Bien que Tanabe soit avant tout un peintre, il ne préconise pas pour autant le développement d’une seule forme d’art. Tout au long de son séjour à la Banff School of Fine Arts, Tanabe est un mentor important pour une variété d’artistes travaillant dans un large éventail de moyens d’expression et de sujets, notamment Alex de Cosson (né en 1953), Jack Jeffrey, Cathryn McEwen, Annette Lodge, Marsha Stonehouse et Barrie Szekely. À la lumière de son énorme engagement dans le programme, la rigueur et le volume de la production artistique de Tanabe au cours de cette période sont surprenants. C’est à cette époque que l’artiste crée des œuvres telles que The Land 22/77 (La terre 22/77), 1977, et The Dark Land 3/80 (La terre sombre 3/80), 1980 — deux de ses tableaux les plus audacieux représentant le paysage figurant la prairie.

 

Takao Tanabe, The Dark Land 3/80 (La terre sombre 3/80), 1980, acrylique sur toile, 83,1 x 139,7 cm, Mira Godard Gallery, Toronto.

 

Tanabe souhaite trouver un équilibre entre le difficile travail de gestion de l’école et donner accès à des expériences utiles pour les communautés étudiante et professorale. C’est ainsi que sous sa direction, la Walter Phillips Gallery est inaugurée en 1976, et constitue un espace d’exposition professionnel pour l’ensemble de la communauté de Banff et un lieu de rencontre important pour les artistes d’ici et d’ailleurs. Tanabe revitalise l’école tout au long des années 1970 et aujourd’hui, le Centre des arts de Banff (comme on l’appelle maintenant) jouit d’une réputation internationale et est l’une des principales institutions artistiques, culturelles et éducatives du Canada.

 

Après avoir quitté Banff, Tanabe devient un soutien important pour plusieurs artistes pratiquant à Vancouver. Comme le note Landon Mackenzie (née en 1954) : « Tak a été un mentor important qui m’a aidée à devenir une artiste sérieuse et à être généreuse avec mes pairs, m’encourageant à jouer un rôle de leader lorsque c’est nécessaire, dans la célébration et la reconnaissance d’autres artistes qui ont accompli quelque chose. »

 

 

Engagement et renommée

La gouverneure générale Adrienne Clarkson remet à Takao Tanabe le Prix du Gouverneur général en arts visuels et en arts médiatiques lors d’une cérémonie à Rideau Hall, Ottawa, 2003, photographie de Dave Chan.

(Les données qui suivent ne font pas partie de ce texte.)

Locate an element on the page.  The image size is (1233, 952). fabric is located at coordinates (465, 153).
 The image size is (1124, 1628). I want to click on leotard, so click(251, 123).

Outre son dévouement en tant qu’éducateur, Tanabe est également reconnu pour son soutien exceptionnel envers les arts visuels. Dans les années 1990, il entreprend une campagne de sollicitation auprès de particuliers et d’institutions partout au pays dont le Conseil des arts du Canada pour obtenir la création des Prix du Gouverneur général en arts visuels et en arts médiatiques. Lancés en 1999, ces prix comptent parmi les plus prestigieux au pays, récompensant les réalisations artistiques, l’excellence dans les métiers d’art et les contributions à l’art contemporain. En 2003, Tanabe est l’une des personnes lauréates du prix.

 

Il joue également un rôle déterminant dans l’instauration du Prix Audain, qui récompense les artistes de la Colombie-Britannique pour l’ensemble de leur œuvre en arts visuels. Décerné pour la première fois en 2004, Tanabe en est le lauréat en 2013. Les autres prix qu’il contribue à créer dans la province, par l’entremise de la Art Gallery of Greater Victoria, et à Ottawa, par l’entremise du Musée des beaux-arts du Canada, témoignent de l’impact de son leadership et de sa générosité envers les prochaines générations.

 

Bien qu’il expose beaucoup tout au long de sa carrière, ce n’est qu’en 2005 qu’une importante rétrospective, Takao Tanabe, est organisée par le Musée des beaux-arts de Vancouver et la Art Gallery of Greater Victoria. Inaugurée à Victoria, l’exposition circule ensuite au Musée des beaux-arts de Vancouver, au Musée des beaux-arts de la Nouvelle-Écosse à Halifax et à la Collection McMichael d’art canadien à Kleinburg, en Ontario. La variété des œuvres révélées par la rétrospective surprend une bonne part du public. La critique Robin Laurence souligne « l’évolution de la relation de Tanabe avec le langage de l’abstraction », ses « représentations subtiles et évocatrices de la prairie canadienne » et ses « paysages pluvieux, gris et mystérieux qui évoquent à la fois la création primordiale et la conscience primitive ». Une deuxième rétrospective d’œuvres sur papier (à l’exclusion des estampes), intitulée Chronicles of Form and Place: Works on Paper by Takao Tanabe/Chroniques de forme et de lieu : œuvres sur papier de Takao Tanabe, est organisée par la Burnaby Art Gallery et le McMaster Museum of Art en 2011. Comme le révèlent toutes ces expositions, l’art de Tanabe remet continuellement en question nos suppositions sur son œuvre, le paysage et la façon dont nous voyons le monde.

 

Takao Tanabe, Marsh Magenta (Marais magenta), 1964, acrylique sur papier, 78,1 x 58,4 cm, Mira Godard Gallery, Toronto.
Takao Tanabe, Moni Vatopedi, Mount Athos (Moni Vatopedi, Mont Athos), 1955, pastel sur papier, 31,3 x 48,3 cm, Musée des beaux-arts de Vancouver.